== Source text ==
Anticipation + preparation= a safer winter
Every year at this time we issue the same sort of information. Don’t get bored or ignore it. Complacency is a killer. By anticipating what you might encounter, you may be able to deal with it more safely.
The number of fatal crashes decreases in winter, but the number of property damage and non-fatal crashes increases. Experienced drivers who maintain situational awareness and actually think about driving will have fewer events than inexperienced or mindless drivers. In addition to thinking about driving while driving, we must prepare to deal with whatever type of weather we’ll encounter.
Vehicle preparation is crucial. Some of us will have trained mechanics check our brakes, windshield wipers, defroster, heater, exhaust systems, batteries, alternators, fluids (antifreeze and windshield washer) and tires. Others may have crew members perform the checks. Have those who are doing the checks been properly trained? Does everybody do it the same way? Are the records of the vehicle checks maintained as business records? Do supervisors monitor and document the performance of personnel doing the vehicle checks?

== Dataset content ==
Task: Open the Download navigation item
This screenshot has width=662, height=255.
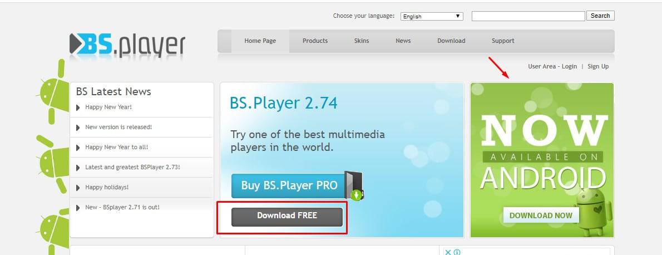Action: point(451,41)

== Things to do ==
#1 List every question the winter driving safety text asks about the people and records involved in vehicle checks.
#2 Using the winter driving safety text, answer these questions:
(a) What does the text say happens to the number of fatal crashes in winter?
(b) Which two fluids does it name for checking?
(c) What does it call a killer?
#3 Continue the winter driving safety text from its last sentence.

== Task responses ==
#1
Have those who are doing the checks been properly trained?
Does everybody do it the same way?
Are the records of the vehicle checks maintained as business records?
Do supervisors monitor and document the performance of personnel doing the vehicle checks?

#2
(a) It decreases.
(b) Antifreeze and windshield washer fluid.
(c) Complacency.

#3
Do we keep our vehicles clean, paying extra attention to headlights, taillights and turn signals so that we may be readily seen? Do we keep our fuel topped off? If we get stuck, we’d like to stay warm while making sure the exhaust isn’t blocked. If we use chains, have they been inspected? What mechanisms are in place to make certain that they are installed properly? Are our vehicles stocked with emergency supplies that match the need dictated by local weather conditions and terrain?
How should we prepare ourselves? If we have a mixed fleet, driving each type of vehicle should be part of the orientation process. Should the first time an employee drives a particular type of vehicle be in inclement weather? When we know that we are going to be exposed to environmental stressors that will negatively impact our driving performance, don’t we have a professional obligation to be in top physical condition, get plenty of rest and not ingest substances that may impair our driving? Over the counter (OTC) medications may impair driving ability by themselves or by interacting with prescription medications. Dextromethorphan, the DM in some cough medications, is a levorphanol analogue. Antihistamines used to dry mucous membranes not only make you drowsy, they slow your reaction time. Make a list of all your medications (prescriptions, OTC, and supplements) and discuss them with your physician. Are we properly attired? Do we have sunglasses to minimize glare? Does our footwear provide adequate warmth, support, water-resistance and traction?
We must stay informed of the road conditions. Do we have processes in place that give real-time weather updates? How should we alter our driving behaviors in response to inclement weather?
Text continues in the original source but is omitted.